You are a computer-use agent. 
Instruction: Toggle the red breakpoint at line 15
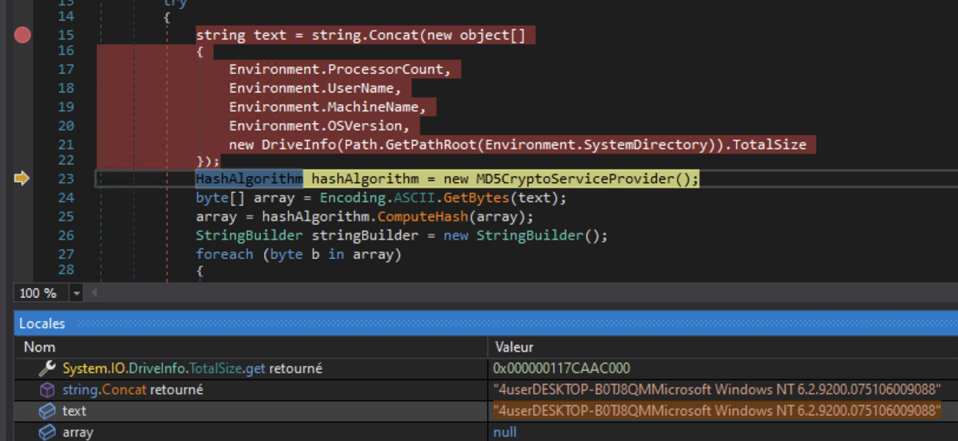pos(22,35)
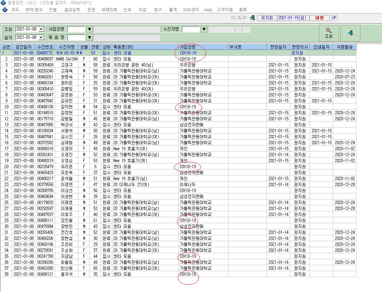The image size is (382, 292).
Task: Open the SMS관리 menu
Action: pyautogui.click(x=191, y=10)
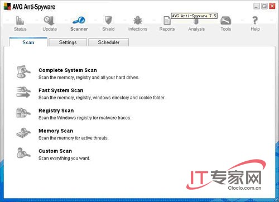Select the Scanner magnifier icon

tap(79, 20)
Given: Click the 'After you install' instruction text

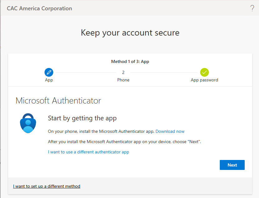Looking at the screenshot, I should 125,142.
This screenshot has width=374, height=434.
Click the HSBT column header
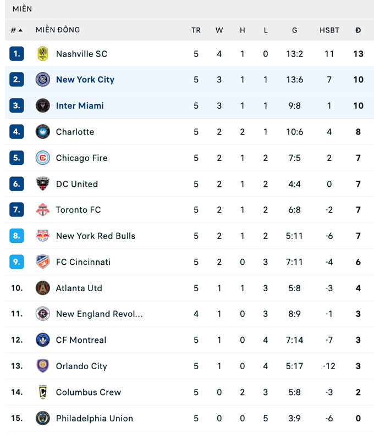pyautogui.click(x=329, y=30)
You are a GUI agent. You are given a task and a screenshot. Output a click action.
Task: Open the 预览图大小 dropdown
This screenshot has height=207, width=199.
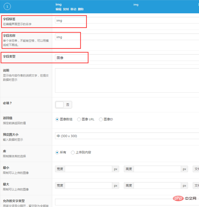[127, 136]
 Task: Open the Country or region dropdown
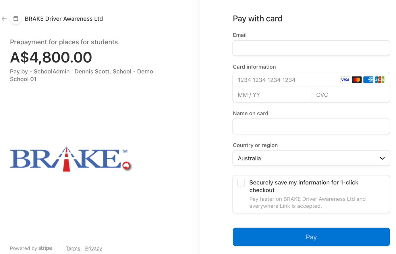click(x=311, y=158)
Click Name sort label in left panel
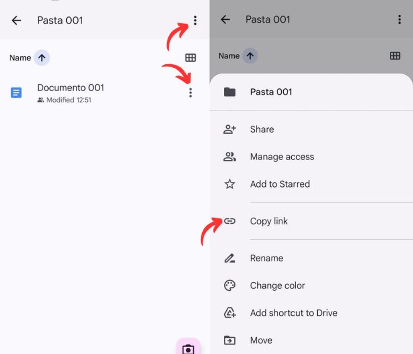Image resolution: width=413 pixels, height=354 pixels. point(20,58)
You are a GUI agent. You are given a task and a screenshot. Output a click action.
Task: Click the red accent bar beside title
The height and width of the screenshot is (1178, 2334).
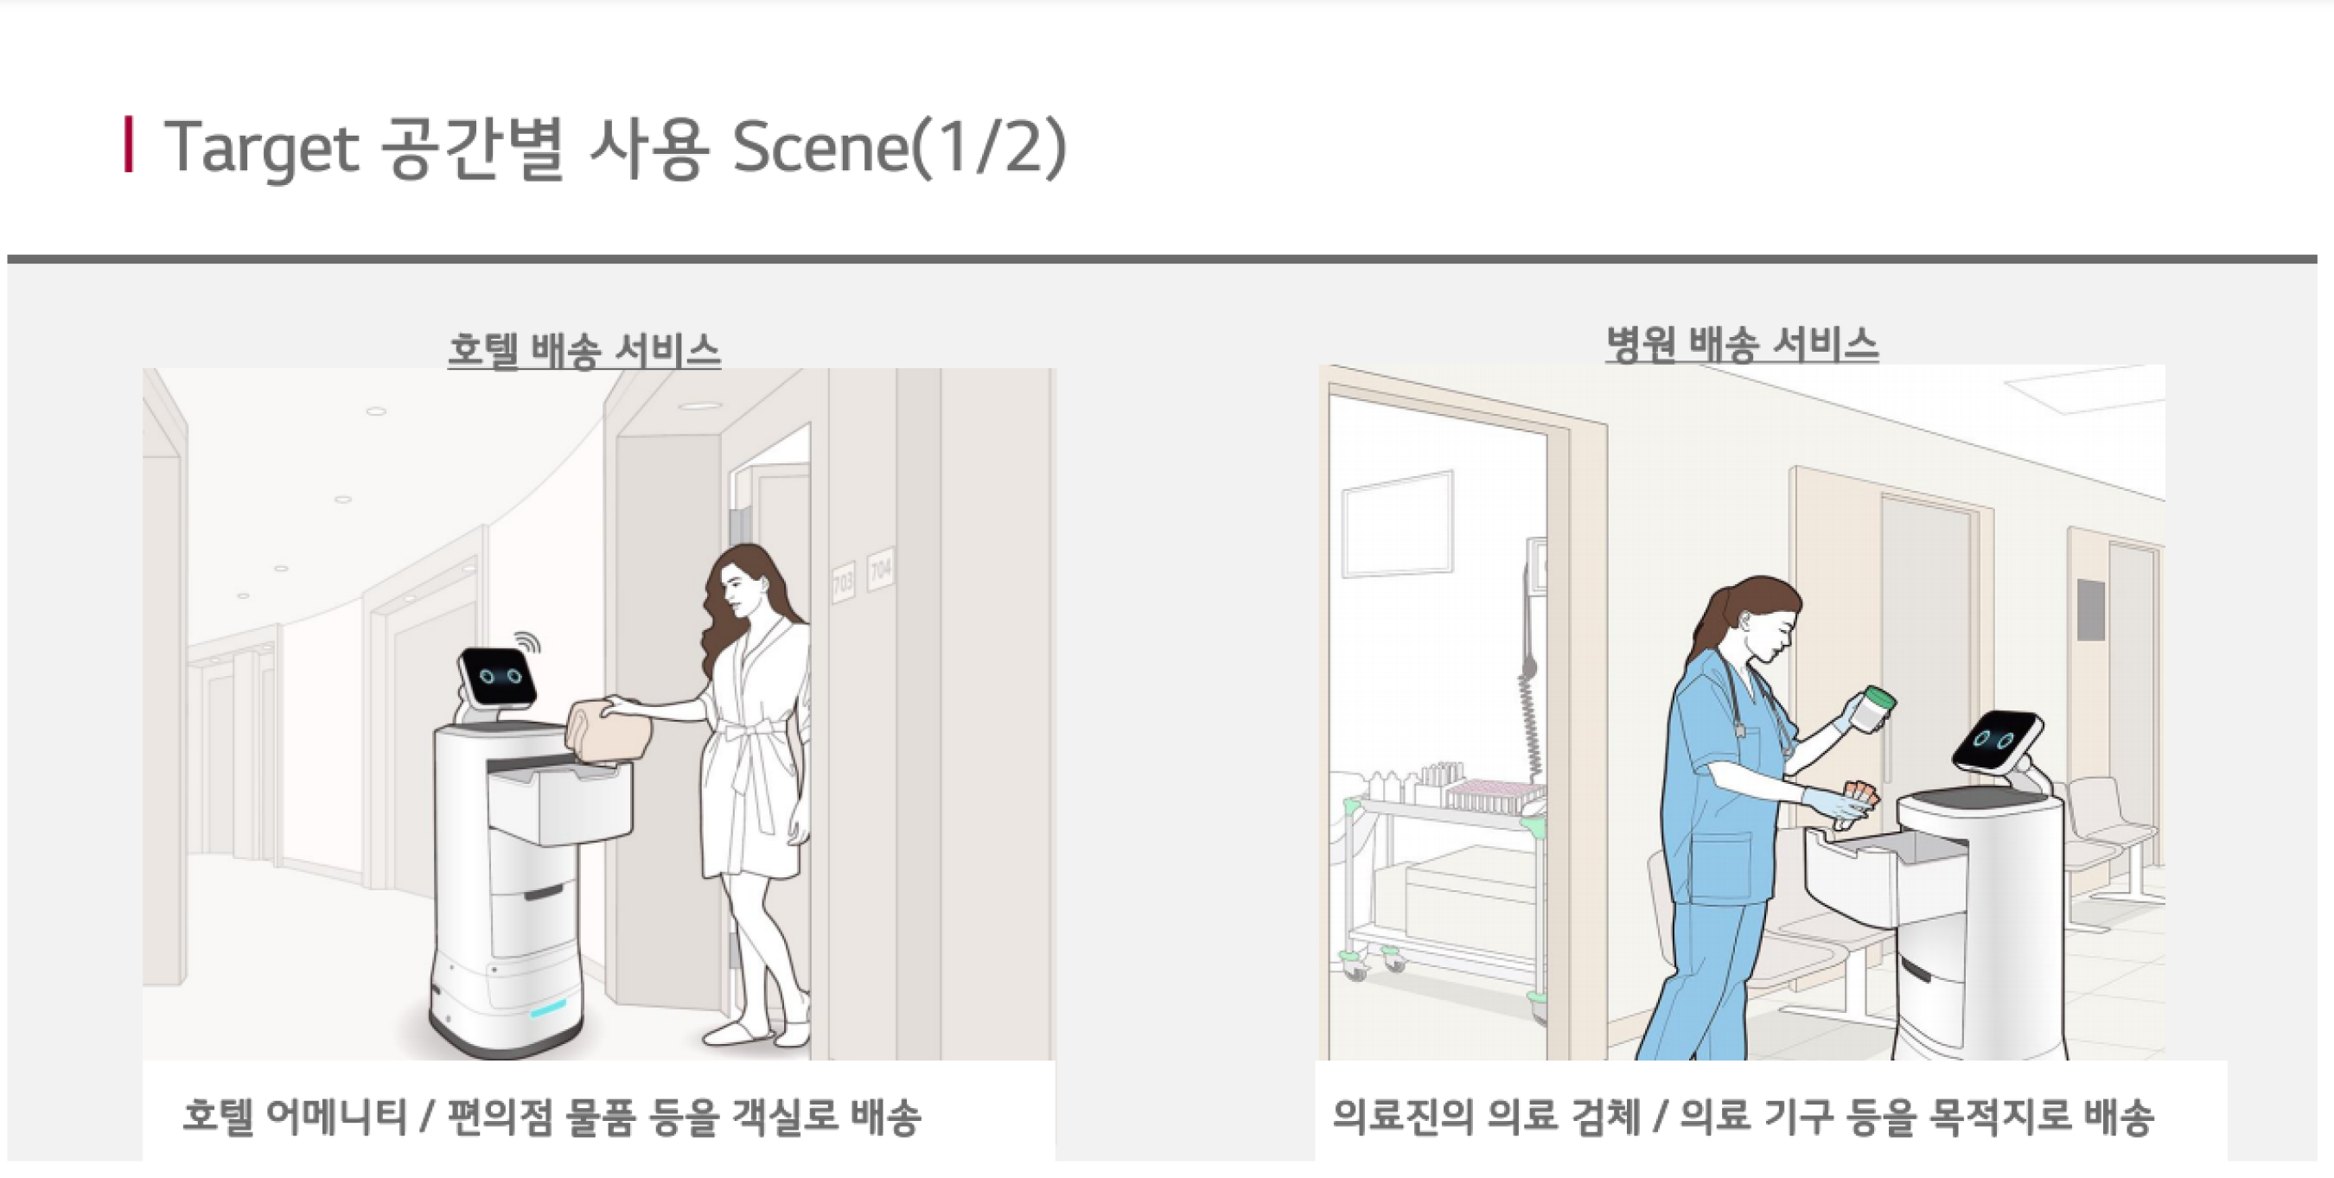(x=130, y=144)
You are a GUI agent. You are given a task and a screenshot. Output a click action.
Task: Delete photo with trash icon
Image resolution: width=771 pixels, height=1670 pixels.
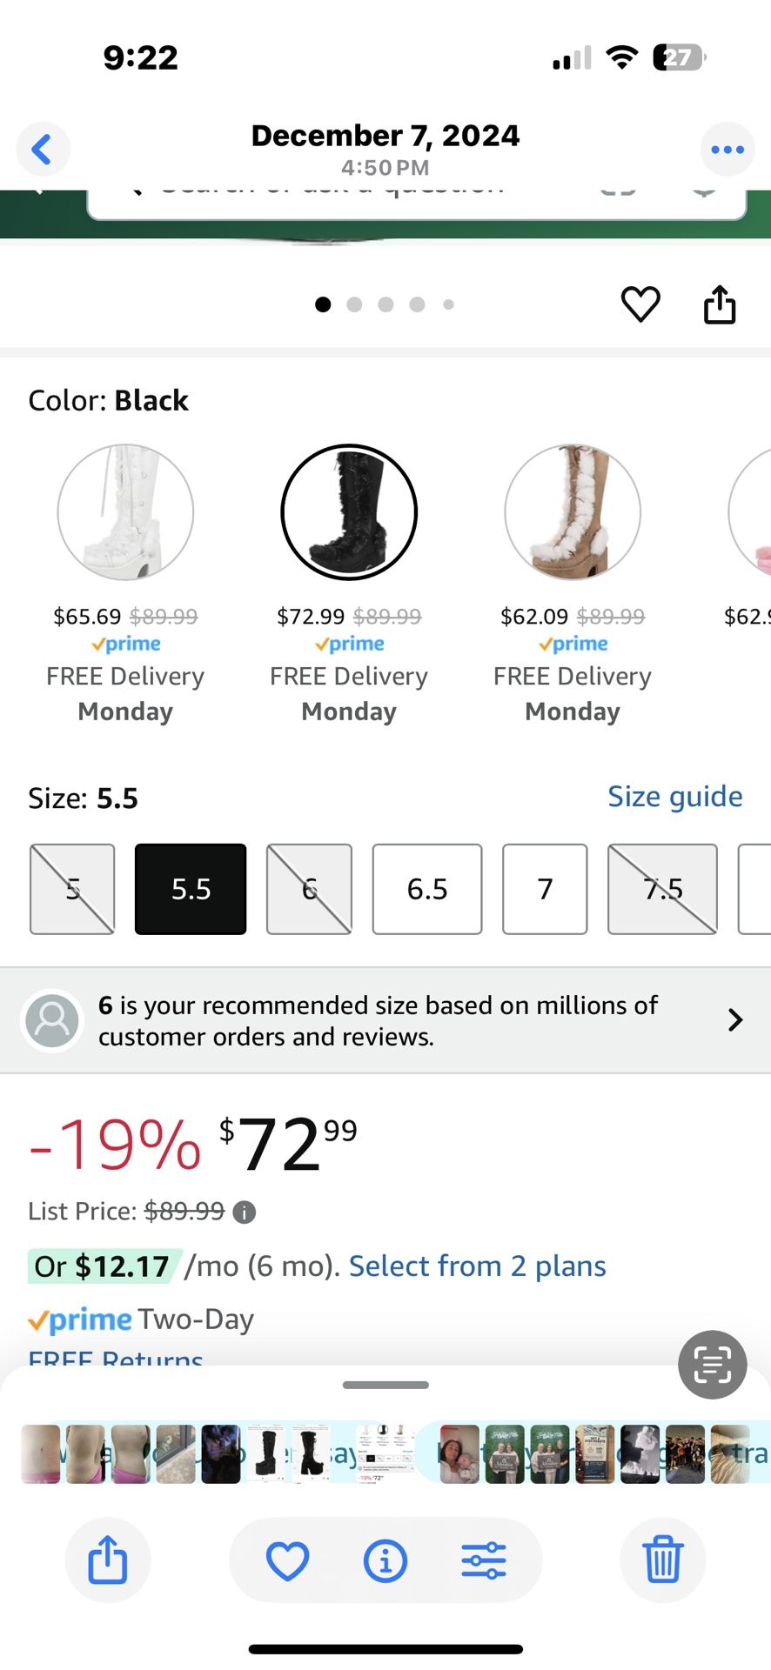point(662,1560)
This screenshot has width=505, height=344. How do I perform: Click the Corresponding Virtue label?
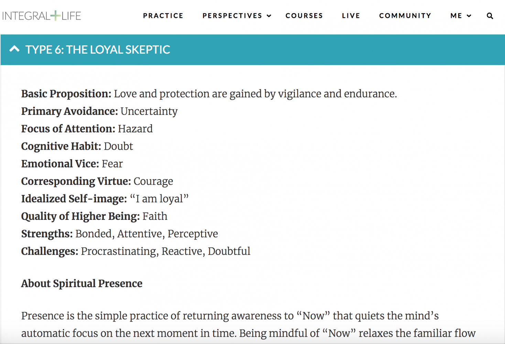coord(76,181)
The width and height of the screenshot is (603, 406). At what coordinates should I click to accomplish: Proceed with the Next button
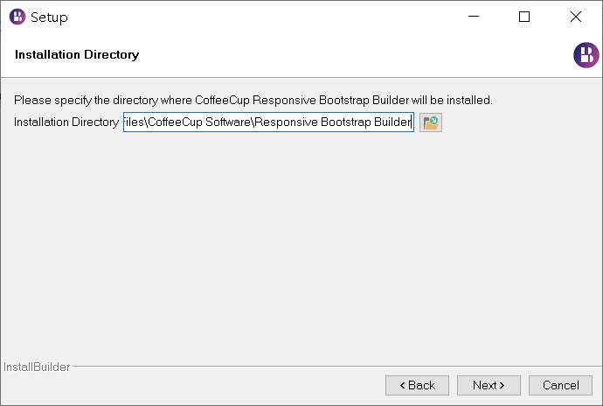pos(489,385)
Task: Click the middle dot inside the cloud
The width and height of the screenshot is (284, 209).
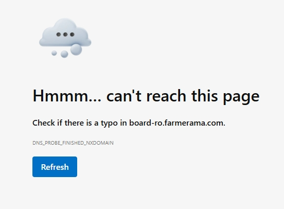Action: coord(65,34)
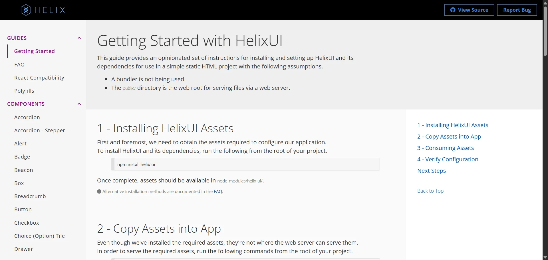Open the FAQ guide in sidebar

click(19, 65)
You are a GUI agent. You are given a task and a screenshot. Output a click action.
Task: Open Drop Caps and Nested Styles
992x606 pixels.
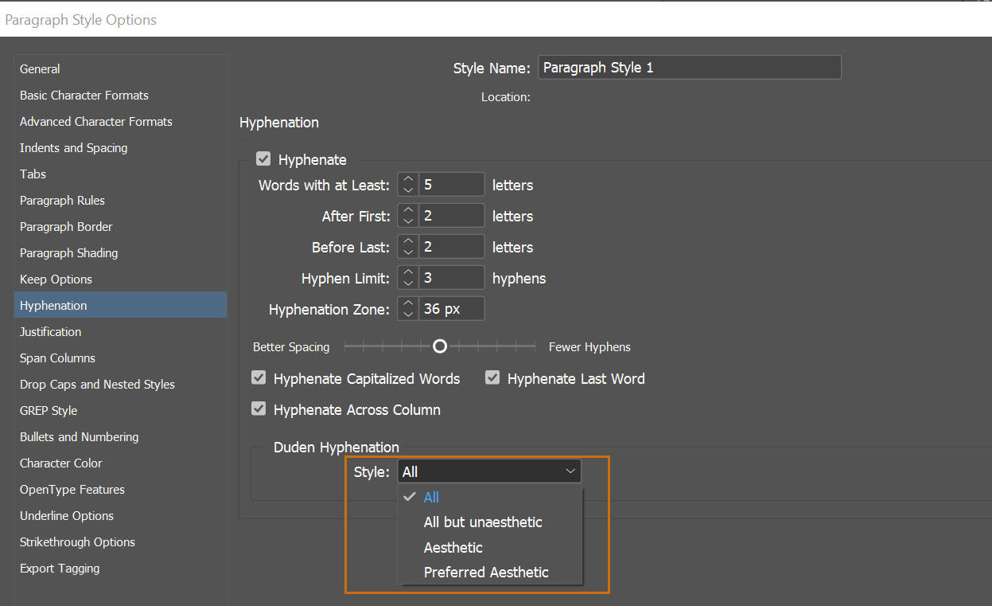[97, 385]
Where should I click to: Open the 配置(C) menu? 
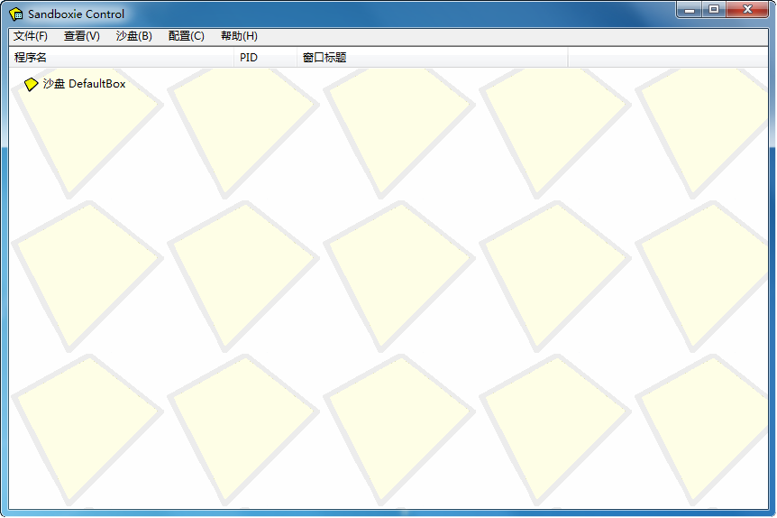pyautogui.click(x=187, y=36)
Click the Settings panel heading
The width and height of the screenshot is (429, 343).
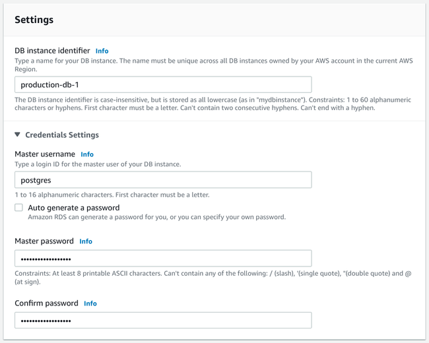(34, 20)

_Requirement_: What you give back should be exactly the lines from the line holding "The width and height of the screenshot is (429, 343)." through the final line of the material, both ends included, and please leave out the pictures.

_Answer to this task_:
The width and height of the screenshot is (429, 343).
(34, 20)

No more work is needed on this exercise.